| What is needed |
Nothing but the lines from the one that contains "At what coordinates" through the end of the data should be reproduced, and each must match exactly.

Dataset excerpts: Begin

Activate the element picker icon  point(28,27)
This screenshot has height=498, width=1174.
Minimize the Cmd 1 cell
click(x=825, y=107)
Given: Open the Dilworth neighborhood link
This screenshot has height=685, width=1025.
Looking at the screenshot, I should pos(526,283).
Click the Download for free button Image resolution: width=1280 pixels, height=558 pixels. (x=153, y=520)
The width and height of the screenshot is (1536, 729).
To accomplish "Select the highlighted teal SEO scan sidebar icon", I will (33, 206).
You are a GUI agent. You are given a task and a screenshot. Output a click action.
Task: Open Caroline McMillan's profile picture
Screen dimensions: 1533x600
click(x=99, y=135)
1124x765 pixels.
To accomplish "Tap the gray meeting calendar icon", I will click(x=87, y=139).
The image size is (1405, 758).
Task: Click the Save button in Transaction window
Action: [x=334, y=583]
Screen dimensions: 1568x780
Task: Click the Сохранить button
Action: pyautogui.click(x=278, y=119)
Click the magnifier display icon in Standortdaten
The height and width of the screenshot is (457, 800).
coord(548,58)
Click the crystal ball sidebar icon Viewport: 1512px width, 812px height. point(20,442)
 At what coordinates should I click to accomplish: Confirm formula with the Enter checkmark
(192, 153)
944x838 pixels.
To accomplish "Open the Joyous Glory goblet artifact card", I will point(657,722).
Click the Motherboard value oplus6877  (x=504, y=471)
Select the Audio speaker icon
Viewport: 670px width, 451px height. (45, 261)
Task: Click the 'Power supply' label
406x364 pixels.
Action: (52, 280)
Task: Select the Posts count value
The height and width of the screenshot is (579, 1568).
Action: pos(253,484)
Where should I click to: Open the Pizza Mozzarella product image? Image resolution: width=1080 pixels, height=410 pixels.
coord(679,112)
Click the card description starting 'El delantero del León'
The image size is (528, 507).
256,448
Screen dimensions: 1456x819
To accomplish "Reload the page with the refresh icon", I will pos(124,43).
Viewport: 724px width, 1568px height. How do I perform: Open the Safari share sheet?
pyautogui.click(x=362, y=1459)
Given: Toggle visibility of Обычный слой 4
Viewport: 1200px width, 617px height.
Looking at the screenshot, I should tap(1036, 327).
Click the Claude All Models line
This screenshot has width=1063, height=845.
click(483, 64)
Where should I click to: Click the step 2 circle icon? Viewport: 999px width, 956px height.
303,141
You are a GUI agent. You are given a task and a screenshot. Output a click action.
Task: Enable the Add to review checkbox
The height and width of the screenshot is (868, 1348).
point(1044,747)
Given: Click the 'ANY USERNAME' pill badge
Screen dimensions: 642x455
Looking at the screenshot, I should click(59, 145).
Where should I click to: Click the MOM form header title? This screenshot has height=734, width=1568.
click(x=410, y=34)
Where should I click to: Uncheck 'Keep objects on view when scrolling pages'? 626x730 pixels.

Dataset excerpts: End

| Problem solution |
 At what coordinates should I click to accomplish: Confirm formula with the Enter checkmark
(192, 153)
944x838 pixels.
To accomplish "Open the Joyous Glory goblet artifact card", I will point(657,722).
Click the Motherboard value oplus6877  (x=504, y=471)
Select the Audio speaker icon
Viewport: 670px width, 451px height. (45, 261)
Task: Click the 'Power supply' label
406x364 pixels.
Action: (52, 280)
Task: Select the Posts count value
The height and width of the screenshot is (579, 1568).
Action: pos(253,484)
Where should I click to: Open the Pizza Mozzarella product image? Image resolution: width=1080 pixels, height=410 pixels.
coord(679,112)
Click the card description starting 'El delantero del León'
The image size is (528, 507).
256,448
Screen dimensions: 1456x819
To accomplish "Reload the page with the refresh icon", I will pos(124,43).
Viewport: 724px width, 1568px height. How do I perform: Open the Safari share sheet?
pyautogui.click(x=362, y=1459)
Given: Toggle visibility of Обычный слой 4
Viewport: 1200px width, 617px height.
Looking at the screenshot, I should tap(1036, 327).
Click the Claude All Models line
This screenshot has width=1063, height=845.
click(483, 64)
Where should I click to: Click the step 2 circle icon? Viewport: 999px width, 956px height.
303,141
You are a GUI agent. You are given a task and a screenshot. Output a click action.
Task: Enable the Add to review checkbox
The height and width of the screenshot is (868, 1348).
point(1044,747)
Given: Click the 'ANY USERNAME' pill badge
Screen dimensions: 642x455
Looking at the screenshot, I should click(59, 145).
Where should I click to: Click the MOM form header title? This screenshot has height=734, width=1568.
click(x=410, y=34)
Where should I click to: Uncheck 'Keep objects on view when scrolling pages'? 626x730 pixels.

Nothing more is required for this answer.